[Sari Bashi is Executive Director at Gisha - Legal Center for Freedom of Movement.]
This is the second post of our Symposium on the Functional Approach to the Law of Occupation. Earlier posts can be found in the Related Links at the end of this post.
I am grateful to
Opinio Juris for hosting this symposium in its best tradition of fostering robust debate on cutting-edge issues in international law and to Aeyal Gross for providing the theoretical framework for understanding Israel's obligations in Gaza.
As the director of
Gisha, an Israeli human rights organization working to protect the rights of Palestinian residents of Gaza, I co-wrote
Scale of Control about the legal status of the Gaza Strip, because I believe that the law of occupation, flawed as it is, provides a useful framework for understanding and regulating Israeli control over Gaza. Whether Gaza is considered occupied is not only an intellectually compelling question but also a question whose answer has significant consequences for the ability of 1.6 million people to overcome movement restrictions in order to lead normal lives. In this post, I want to explain why I believe Israel bears the responsibility of an occupying power in the spheres over which it exercises control in Gaza and also – why that matters.
Israel's regulation of access into and out of Gaza is influenced by the way in which important actors – including the Israeli Supreme Court, the United Nations, the International Committee of the Red Cross and key Western powers – view Israel's obligations to Palestinians living in Gaza. Public opinion within Israel and concern over diplomatic pressure help determine the standard that Israel observes in regulating movement – whether
mathematical formulas are used to determine how much food will be permitted into the Gaza Strip, as was the case between June 2007 and June 2010, or whether, as is the case today, incoming goods are permitted but outgoing goods banned, and movement of people is restricted in seemingly arbitrary ways (the
current rules allow football players to travel between Gaza and the West Bank but ban university students).

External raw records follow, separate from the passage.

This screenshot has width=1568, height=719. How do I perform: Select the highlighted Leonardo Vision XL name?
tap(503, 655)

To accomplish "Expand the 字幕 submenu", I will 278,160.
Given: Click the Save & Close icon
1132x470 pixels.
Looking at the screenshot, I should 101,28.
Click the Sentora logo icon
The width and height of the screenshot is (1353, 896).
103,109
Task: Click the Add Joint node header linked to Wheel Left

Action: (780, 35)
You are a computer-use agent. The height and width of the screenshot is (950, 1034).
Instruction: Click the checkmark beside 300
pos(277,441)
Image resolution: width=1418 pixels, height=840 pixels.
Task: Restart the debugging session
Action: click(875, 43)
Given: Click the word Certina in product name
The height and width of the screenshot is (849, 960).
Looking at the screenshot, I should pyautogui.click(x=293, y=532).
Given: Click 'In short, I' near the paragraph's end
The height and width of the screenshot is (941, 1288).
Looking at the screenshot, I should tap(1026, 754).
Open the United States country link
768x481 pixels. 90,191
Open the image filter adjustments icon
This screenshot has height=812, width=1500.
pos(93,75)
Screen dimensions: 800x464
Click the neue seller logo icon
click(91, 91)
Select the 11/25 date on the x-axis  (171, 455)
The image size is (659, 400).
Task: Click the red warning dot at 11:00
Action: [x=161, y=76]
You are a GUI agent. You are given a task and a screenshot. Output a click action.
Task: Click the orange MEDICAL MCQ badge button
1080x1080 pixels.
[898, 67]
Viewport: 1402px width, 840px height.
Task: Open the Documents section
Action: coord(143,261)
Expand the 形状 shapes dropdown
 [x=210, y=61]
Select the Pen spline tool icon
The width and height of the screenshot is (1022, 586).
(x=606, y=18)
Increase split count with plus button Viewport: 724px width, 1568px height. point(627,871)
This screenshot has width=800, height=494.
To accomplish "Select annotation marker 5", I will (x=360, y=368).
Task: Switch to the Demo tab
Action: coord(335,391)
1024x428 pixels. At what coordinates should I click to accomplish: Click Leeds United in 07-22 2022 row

The Israeli government claims that its detailed
criteria outlining who may travel between Gaza and the West Bank (male merchants may travel, but
female hairdressers are banned), its determination of which kinds of export goods may leave Gaza and where they may be marketed, and its insistence that parents in Gaza register their newborn children in the Israeli controlled population registry as a condition of allowing those children to cross borders – are actions taken under the law of armed conflict. Under the law of armed conflict, Israel claims, it owes minimal obligations, primarily to allow the entry into Gaza of items essential to the survival of the civilian population and to allow exit from Gaza under
exceptional humanitarian circumstances, with an emphasis on urgent medical cases.
So, according to the Israeli government, it may control many of the spheres of life that determine whether civilians will lead normal lives, including the movement of persons and goods critical to the economy, educational system, family unity, and civil society, but may use such control to disrupt normal life in Gaza, as long as it allows in basic foodstuffs and other humanitarian necessities.
That doesn’t seem right to me as an activist who cares deeply about human rights, and as a lawyer specializing in international humanitarian law, I think it reflects a misunderstanding of the meaning and purpose of the law of occupation.